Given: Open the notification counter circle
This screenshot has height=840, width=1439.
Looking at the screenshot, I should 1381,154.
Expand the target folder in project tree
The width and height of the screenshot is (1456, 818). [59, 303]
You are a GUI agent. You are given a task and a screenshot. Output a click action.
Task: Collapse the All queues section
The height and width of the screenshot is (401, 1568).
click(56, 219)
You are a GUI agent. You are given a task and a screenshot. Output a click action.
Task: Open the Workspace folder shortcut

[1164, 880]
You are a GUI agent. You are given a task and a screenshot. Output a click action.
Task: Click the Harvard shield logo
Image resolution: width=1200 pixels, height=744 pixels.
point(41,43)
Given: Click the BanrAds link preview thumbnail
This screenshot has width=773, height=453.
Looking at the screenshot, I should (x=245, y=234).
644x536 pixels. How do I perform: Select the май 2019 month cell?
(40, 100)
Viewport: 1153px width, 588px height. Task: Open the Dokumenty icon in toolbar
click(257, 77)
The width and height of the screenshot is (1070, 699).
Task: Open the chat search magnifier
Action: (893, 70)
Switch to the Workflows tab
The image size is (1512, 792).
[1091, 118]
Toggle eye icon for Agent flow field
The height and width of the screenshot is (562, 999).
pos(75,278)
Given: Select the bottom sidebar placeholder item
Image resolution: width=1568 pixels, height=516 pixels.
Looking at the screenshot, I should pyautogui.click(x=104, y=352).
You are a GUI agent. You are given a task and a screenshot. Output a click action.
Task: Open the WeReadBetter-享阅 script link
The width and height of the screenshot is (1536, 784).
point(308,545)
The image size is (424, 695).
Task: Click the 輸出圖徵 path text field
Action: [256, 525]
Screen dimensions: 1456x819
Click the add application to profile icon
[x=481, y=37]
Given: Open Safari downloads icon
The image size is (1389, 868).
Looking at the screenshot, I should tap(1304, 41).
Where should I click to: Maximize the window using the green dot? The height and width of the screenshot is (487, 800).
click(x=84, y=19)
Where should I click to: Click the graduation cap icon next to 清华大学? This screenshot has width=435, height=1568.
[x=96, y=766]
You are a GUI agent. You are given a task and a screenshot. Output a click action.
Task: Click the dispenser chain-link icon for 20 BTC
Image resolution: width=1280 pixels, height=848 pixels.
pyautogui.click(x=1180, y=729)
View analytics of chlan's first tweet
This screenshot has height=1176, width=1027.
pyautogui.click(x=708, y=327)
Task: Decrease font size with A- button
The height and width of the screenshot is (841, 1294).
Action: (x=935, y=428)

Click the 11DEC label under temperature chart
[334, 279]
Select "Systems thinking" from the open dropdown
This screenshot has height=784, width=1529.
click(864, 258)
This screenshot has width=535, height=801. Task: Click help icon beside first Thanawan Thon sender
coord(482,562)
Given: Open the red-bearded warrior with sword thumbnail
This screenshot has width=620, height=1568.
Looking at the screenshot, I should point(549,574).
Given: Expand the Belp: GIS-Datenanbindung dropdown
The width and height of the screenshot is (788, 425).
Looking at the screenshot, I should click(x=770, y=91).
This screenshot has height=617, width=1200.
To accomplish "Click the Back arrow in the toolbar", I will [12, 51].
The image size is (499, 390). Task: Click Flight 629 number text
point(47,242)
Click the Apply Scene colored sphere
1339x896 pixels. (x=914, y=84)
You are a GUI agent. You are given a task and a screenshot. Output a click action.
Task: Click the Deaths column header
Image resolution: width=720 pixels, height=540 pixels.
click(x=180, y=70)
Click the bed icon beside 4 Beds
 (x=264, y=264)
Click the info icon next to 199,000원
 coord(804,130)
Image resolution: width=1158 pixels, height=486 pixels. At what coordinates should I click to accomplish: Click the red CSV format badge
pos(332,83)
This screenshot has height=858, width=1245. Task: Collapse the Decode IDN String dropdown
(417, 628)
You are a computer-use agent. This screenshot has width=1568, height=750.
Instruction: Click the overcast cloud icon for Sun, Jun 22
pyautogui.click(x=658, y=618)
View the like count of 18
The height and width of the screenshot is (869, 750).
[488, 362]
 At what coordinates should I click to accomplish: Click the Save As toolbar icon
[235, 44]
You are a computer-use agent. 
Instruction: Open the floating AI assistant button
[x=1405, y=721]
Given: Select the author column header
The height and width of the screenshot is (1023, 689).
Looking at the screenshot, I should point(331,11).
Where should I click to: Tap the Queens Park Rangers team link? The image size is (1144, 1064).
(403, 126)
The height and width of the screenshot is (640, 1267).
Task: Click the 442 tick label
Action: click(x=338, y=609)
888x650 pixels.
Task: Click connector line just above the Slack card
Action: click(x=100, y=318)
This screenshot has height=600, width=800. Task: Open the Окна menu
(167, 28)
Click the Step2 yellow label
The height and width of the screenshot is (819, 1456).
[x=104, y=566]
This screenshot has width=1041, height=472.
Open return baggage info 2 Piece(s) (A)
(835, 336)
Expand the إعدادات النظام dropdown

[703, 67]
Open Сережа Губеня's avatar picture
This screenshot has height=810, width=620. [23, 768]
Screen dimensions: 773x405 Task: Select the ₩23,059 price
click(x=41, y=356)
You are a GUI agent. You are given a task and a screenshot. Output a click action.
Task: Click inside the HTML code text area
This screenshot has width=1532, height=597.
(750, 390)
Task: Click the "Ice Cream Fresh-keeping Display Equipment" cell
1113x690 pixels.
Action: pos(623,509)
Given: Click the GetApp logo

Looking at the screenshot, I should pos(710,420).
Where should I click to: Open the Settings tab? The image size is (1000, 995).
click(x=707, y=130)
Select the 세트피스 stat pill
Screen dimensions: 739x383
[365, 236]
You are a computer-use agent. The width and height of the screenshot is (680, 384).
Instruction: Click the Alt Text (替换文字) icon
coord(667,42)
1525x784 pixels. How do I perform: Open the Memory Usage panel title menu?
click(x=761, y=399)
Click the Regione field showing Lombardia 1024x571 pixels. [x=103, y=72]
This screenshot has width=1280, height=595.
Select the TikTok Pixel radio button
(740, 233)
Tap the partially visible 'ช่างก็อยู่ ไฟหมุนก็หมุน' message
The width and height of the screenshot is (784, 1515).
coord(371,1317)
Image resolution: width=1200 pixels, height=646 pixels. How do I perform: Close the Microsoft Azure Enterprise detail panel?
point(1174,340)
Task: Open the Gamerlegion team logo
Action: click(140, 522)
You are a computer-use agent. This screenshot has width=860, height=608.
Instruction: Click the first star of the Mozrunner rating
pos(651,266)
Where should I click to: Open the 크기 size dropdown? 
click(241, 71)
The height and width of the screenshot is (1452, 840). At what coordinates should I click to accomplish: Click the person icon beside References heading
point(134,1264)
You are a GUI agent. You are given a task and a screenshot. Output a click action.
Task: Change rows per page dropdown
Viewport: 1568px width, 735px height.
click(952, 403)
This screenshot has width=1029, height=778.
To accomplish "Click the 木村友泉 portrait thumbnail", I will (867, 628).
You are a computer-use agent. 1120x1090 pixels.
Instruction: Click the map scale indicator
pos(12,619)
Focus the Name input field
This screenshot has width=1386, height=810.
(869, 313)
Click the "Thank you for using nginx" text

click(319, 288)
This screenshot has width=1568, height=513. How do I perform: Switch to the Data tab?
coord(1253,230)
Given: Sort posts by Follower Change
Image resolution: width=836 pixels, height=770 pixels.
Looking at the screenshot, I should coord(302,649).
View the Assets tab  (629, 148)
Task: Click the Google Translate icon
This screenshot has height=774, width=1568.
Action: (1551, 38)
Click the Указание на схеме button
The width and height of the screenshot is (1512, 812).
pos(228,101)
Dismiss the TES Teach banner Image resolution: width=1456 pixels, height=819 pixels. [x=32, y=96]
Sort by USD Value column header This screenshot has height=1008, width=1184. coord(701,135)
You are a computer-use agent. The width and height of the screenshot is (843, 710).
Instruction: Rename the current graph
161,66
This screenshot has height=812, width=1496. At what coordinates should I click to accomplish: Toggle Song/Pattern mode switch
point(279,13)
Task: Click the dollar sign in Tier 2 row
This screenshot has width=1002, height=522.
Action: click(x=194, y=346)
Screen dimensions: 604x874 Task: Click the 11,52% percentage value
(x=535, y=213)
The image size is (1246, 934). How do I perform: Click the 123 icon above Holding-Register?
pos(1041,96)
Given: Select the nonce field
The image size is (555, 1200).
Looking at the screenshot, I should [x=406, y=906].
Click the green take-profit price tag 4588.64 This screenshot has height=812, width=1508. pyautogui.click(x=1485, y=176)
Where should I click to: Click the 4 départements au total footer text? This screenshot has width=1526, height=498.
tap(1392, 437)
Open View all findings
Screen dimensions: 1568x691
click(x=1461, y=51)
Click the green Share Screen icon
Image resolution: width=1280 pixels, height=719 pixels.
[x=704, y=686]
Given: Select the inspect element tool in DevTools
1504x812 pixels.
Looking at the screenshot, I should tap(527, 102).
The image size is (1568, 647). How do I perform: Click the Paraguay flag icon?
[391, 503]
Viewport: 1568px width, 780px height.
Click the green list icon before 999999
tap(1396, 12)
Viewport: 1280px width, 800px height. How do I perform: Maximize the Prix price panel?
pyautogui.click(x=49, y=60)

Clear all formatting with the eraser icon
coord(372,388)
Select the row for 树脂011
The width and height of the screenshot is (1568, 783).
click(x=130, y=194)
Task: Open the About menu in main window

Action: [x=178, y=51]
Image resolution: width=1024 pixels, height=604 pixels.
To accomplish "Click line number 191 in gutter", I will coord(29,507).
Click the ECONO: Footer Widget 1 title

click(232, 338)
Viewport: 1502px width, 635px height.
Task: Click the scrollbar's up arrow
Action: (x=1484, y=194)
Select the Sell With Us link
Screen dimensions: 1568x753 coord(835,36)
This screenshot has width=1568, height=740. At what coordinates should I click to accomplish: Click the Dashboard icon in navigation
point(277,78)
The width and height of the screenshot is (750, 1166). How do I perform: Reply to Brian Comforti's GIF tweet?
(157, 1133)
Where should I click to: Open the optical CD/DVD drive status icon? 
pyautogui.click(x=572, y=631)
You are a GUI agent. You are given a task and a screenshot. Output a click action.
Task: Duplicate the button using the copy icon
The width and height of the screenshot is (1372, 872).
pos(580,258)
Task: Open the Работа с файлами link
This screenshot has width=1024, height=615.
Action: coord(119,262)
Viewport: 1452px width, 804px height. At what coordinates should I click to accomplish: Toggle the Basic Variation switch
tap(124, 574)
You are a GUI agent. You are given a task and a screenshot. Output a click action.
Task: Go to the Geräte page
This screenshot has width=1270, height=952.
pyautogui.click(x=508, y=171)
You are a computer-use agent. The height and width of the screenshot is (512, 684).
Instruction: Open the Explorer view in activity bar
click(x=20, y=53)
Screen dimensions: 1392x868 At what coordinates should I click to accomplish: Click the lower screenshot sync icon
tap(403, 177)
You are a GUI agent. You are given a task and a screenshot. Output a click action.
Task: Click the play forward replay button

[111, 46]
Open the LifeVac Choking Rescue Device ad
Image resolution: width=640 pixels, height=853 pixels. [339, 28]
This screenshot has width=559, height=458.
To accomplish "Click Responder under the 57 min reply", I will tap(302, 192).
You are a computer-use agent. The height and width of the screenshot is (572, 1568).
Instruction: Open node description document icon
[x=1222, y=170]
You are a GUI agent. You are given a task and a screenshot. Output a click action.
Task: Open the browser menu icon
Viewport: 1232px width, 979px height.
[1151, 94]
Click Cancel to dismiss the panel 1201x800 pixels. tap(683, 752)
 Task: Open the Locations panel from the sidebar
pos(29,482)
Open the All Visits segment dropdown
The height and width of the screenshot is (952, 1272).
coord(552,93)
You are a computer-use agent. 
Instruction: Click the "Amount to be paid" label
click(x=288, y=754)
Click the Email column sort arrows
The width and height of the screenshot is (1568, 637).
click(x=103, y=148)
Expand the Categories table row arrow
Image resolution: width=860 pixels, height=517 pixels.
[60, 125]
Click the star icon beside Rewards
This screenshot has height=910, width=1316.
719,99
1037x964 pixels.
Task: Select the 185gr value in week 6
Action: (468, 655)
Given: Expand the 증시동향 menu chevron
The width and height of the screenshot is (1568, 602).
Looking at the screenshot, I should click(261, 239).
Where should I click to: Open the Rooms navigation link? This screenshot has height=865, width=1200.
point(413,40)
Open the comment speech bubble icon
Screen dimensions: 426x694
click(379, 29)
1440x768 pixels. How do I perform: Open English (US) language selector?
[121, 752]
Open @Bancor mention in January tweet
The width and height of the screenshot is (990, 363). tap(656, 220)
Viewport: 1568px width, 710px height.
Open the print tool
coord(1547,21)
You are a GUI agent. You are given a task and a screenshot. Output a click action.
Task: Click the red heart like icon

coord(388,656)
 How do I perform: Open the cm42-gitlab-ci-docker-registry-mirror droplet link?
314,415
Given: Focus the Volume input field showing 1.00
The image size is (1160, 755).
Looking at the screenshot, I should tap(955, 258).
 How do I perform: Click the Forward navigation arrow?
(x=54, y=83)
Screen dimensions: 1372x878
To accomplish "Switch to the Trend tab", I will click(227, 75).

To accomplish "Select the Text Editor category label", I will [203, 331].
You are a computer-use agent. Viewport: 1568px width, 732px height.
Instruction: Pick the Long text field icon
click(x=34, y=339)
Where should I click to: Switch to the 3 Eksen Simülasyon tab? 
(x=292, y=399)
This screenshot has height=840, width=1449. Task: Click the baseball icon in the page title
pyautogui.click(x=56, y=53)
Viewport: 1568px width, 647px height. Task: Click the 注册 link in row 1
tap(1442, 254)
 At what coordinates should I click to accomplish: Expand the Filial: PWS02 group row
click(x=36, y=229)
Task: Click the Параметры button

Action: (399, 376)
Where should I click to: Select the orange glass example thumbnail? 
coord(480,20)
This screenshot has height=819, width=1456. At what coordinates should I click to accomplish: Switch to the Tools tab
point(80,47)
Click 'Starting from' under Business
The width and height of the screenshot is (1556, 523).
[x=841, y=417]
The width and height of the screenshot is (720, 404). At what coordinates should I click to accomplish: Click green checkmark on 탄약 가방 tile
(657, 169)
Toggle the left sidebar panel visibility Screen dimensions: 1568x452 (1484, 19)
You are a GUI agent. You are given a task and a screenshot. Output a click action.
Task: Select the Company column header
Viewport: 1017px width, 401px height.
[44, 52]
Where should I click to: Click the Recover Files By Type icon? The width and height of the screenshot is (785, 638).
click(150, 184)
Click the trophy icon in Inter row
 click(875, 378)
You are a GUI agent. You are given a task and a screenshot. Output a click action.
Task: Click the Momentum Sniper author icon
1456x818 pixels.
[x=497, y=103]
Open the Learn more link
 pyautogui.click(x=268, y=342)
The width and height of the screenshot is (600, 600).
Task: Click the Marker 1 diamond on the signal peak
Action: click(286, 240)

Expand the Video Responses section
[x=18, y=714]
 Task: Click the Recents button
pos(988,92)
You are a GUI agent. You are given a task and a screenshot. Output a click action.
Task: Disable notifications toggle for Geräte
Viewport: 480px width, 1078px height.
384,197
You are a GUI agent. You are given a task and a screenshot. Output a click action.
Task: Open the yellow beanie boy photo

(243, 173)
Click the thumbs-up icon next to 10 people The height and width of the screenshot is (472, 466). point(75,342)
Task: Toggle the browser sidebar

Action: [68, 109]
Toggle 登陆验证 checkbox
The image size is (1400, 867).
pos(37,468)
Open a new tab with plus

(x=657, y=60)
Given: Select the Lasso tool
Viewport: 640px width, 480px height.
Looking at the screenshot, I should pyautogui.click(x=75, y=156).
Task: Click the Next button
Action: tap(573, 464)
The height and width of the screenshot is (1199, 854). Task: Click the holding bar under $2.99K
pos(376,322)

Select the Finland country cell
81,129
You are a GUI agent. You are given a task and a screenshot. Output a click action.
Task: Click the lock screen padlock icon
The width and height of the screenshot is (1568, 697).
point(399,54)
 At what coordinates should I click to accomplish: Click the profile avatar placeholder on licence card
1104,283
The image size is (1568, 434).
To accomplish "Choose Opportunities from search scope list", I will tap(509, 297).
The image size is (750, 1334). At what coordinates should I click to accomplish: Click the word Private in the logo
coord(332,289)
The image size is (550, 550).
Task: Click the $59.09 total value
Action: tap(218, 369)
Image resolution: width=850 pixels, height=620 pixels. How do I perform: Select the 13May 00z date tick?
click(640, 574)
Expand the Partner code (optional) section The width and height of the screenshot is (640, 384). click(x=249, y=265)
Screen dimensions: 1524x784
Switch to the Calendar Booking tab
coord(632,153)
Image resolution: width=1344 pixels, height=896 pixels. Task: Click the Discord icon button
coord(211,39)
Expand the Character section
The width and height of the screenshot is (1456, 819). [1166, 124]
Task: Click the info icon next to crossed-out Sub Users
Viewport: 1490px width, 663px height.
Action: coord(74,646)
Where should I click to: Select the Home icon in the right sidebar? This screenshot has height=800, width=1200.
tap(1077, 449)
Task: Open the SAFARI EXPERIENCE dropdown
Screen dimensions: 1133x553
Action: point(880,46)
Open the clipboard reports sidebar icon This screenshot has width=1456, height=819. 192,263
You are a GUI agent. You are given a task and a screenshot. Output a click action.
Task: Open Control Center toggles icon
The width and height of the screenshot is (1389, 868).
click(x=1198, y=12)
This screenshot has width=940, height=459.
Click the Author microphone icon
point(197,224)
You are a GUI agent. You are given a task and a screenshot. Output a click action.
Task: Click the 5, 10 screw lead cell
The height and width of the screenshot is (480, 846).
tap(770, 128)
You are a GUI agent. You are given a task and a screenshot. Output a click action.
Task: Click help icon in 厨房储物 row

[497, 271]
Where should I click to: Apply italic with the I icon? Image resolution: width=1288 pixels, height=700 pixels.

☆ ☆ ☆ ☆ ☆

> [WHAT YOU WILL DO] How many lines in the data above contain the string "cell"? Reply with the number alone.

> [WRITTEN RESPONSE] 4